Renames a file or files.

RENAME [drive:][path]filename1 filename2.
REN [drive:][path]filename1 filename2.

Note that you cannot specify a new drive or path for your destination file.

Moves files and renames files and directories.

To move one or more files:
MOVE [/Y | /-Y] [drive:][path]filename1[,...] destination

To rename a directory:
MOVE [/Y | /-Y] [drive:][path]dirname1 dirname2

[drive:][path]filename1 Specifies the location and name of the file
or files you want to move.
destination Specifies the new location of the file. Destination
can consist of a drive letter and colon, a
directory name, or a combination. If you are moving
only one file, you can also include a filename if
you want to rename the file when you move it.
[drive:][path]dirname1 Specifies the directory you want to rename.
dirname2 Specifies the new name of the directory.

/Y Suppresses prompting to confirm you want to
overwrite an existing destination file.
/-Y Causes prompting to confirm you want to overwrite
an existing destination file.

The switch /Y may be present in the COPYCMD environment variable.
This may be overridden with /-Y on the command line. Default is
to prompt on overwrites unless MOVE command is being executed from
within a batch script.

HOPE THAT HELPED U

WOLVERINE X


----------



## JohnWill (Oct 19, 2002)

If you're a limited user, you probably can't do any of the stuff you're trying to do, with the possible exception of starting up Explorer and moving files.

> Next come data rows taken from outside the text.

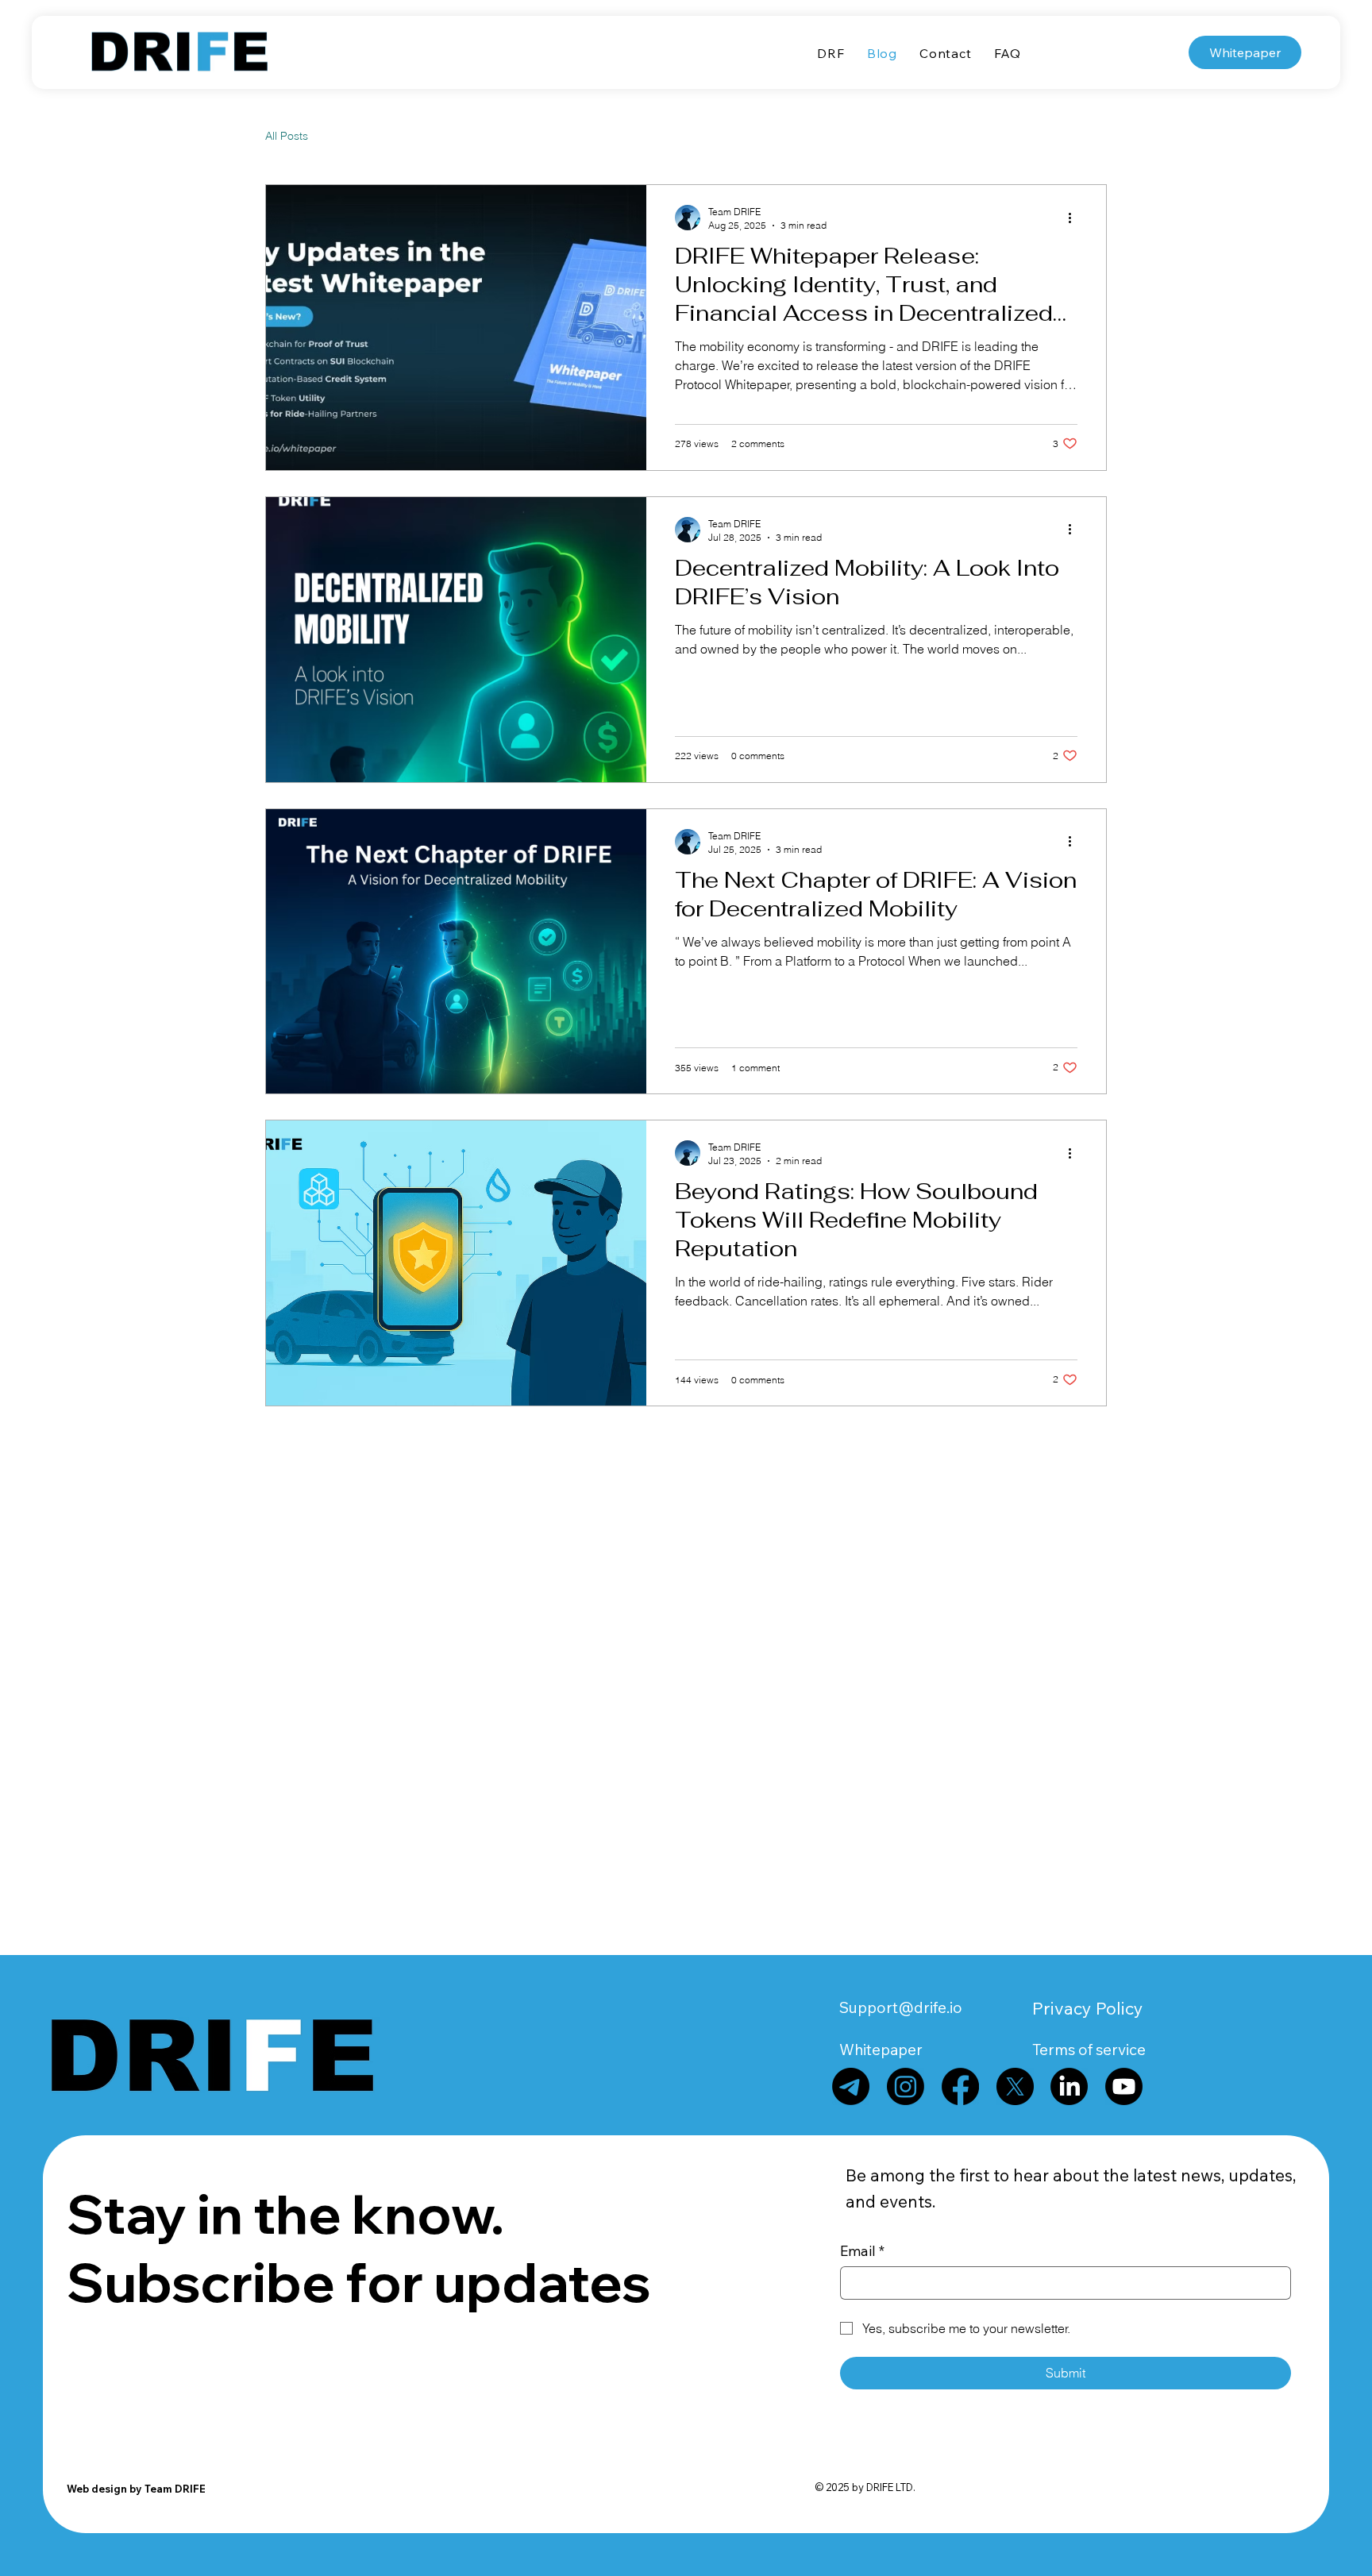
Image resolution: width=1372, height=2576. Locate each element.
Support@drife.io (900, 2007)
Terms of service (1089, 2049)
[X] (1015, 2086)
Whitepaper (881, 2049)
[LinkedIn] (1069, 2086)
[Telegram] (850, 2086)
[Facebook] (960, 2086)
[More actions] (1075, 217)
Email (862, 2251)
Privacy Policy (1087, 2008)
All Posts (286, 136)
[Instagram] (905, 2086)
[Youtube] (1124, 2086)
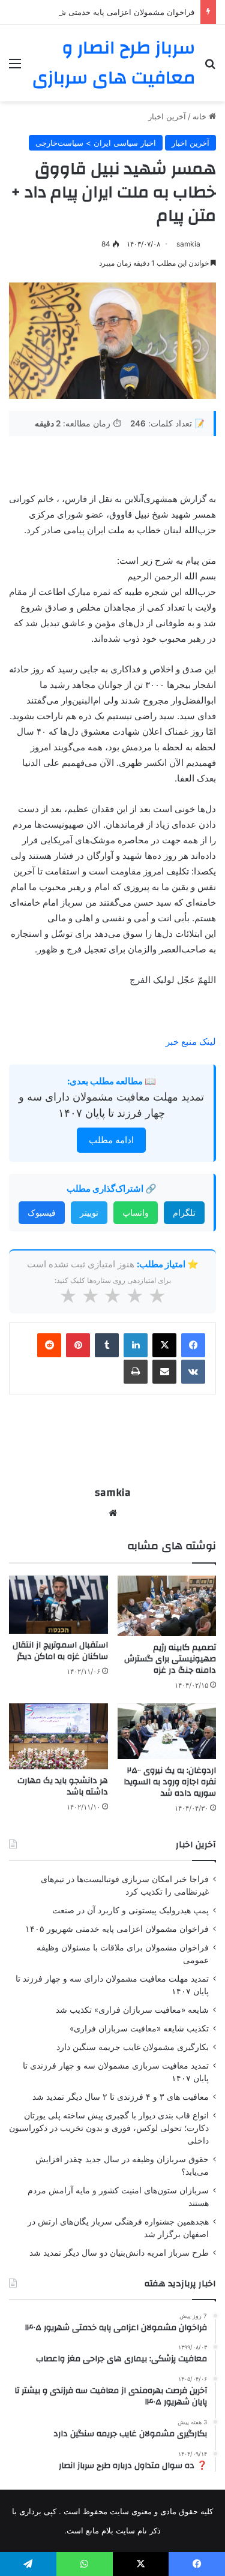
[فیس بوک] (193, 1345)
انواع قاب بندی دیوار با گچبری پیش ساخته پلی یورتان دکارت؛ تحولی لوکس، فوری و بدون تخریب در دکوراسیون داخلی (109, 2128)
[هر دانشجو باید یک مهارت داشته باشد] (58, 1736)
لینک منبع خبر (191, 1041)
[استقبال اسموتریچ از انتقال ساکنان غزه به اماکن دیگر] (58, 1605)
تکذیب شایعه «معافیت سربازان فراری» (139, 2028)
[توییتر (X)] (164, 1345)
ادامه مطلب (111, 1140)
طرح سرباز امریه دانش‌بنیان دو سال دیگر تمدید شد (119, 2253)
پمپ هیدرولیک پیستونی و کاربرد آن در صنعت (130, 1910)
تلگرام (184, 1212)
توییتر (89, 1212)
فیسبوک (42, 1212)
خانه (201, 116)
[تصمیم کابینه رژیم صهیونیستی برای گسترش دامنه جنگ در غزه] (167, 1606)
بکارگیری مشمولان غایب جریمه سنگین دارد (132, 2047)
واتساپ (135, 1212)
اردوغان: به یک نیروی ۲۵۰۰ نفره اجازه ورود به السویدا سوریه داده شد (170, 1782)
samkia (188, 243)
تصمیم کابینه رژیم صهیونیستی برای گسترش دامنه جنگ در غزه (170, 1659)
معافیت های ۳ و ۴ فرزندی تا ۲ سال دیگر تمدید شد (120, 2097)
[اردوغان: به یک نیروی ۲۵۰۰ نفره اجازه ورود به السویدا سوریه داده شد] (167, 1731)
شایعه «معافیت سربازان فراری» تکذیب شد (132, 2010)
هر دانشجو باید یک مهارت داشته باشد (62, 1786)
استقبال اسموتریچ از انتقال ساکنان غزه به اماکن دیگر (60, 1650)
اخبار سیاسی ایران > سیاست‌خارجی (95, 143)
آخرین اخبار (167, 116)
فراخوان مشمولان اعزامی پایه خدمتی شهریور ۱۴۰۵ (108, 12)
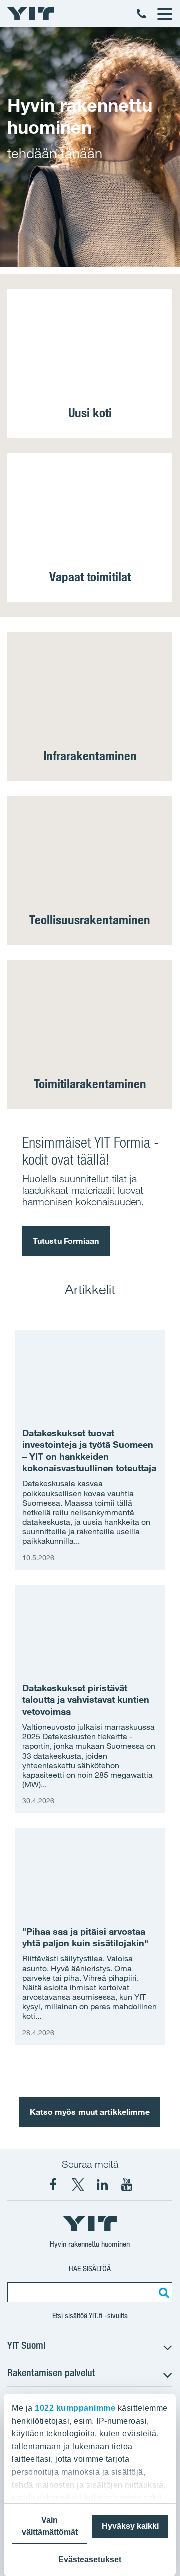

Who's machine is it if you don't have admin rights?


----------



## system366 (Apr 27, 2007)

Thank you for the help, thats aload m8 =]


----------



## wolverinex (May 1, 2007)

yeah i am on my family computer and some of the dos commands are unaccessable is there any way to gain access to these commands?


WOLVERINE X


----------



## JohnWill (Oct 19, 2002)

Ask whoever is the administrator to grant you the rights.


----------



## system366 (Apr 27, 2007)

Well i was testing them out at a training centre i go to and had many problems with the Shutdown command until i changed thier admin pass through Dos (Yep... they dont think to block that as every1 else there is a computer illiterate chave eccept when it comes to MSN) so i changed the pass for admin and logged in under Staff and they all worked fine =D... now i just gotta try n find a password document to find out what thier pass usta be and chnage it back XD


----------



## JohnWill (Oct 19, 2002)

That's where you're going to come to grief. I don't think you'll find any "password document", so they'll surely know you tampered with the machine.


----------



## system366 (Apr 27, 2007)

They have a disc labeld "Passwords" which they keep in the safe in reception and i have a feeling that there will be w copy of the Documents on thier Back-Up drive... if not ill do a File recovery on the main host computer in reception and get a copy of the document with the passwords =D... Im not so stupid as they think XD


----------



## JohnWill (Oct 19, 2002)

I'm going to close this one, since what you are doing is clearly against school policy, and is likely to land you in trouble. I suggest you read the TSG Rules before any more posts, we don't help with illegal activities or valid restrictions on access.


----------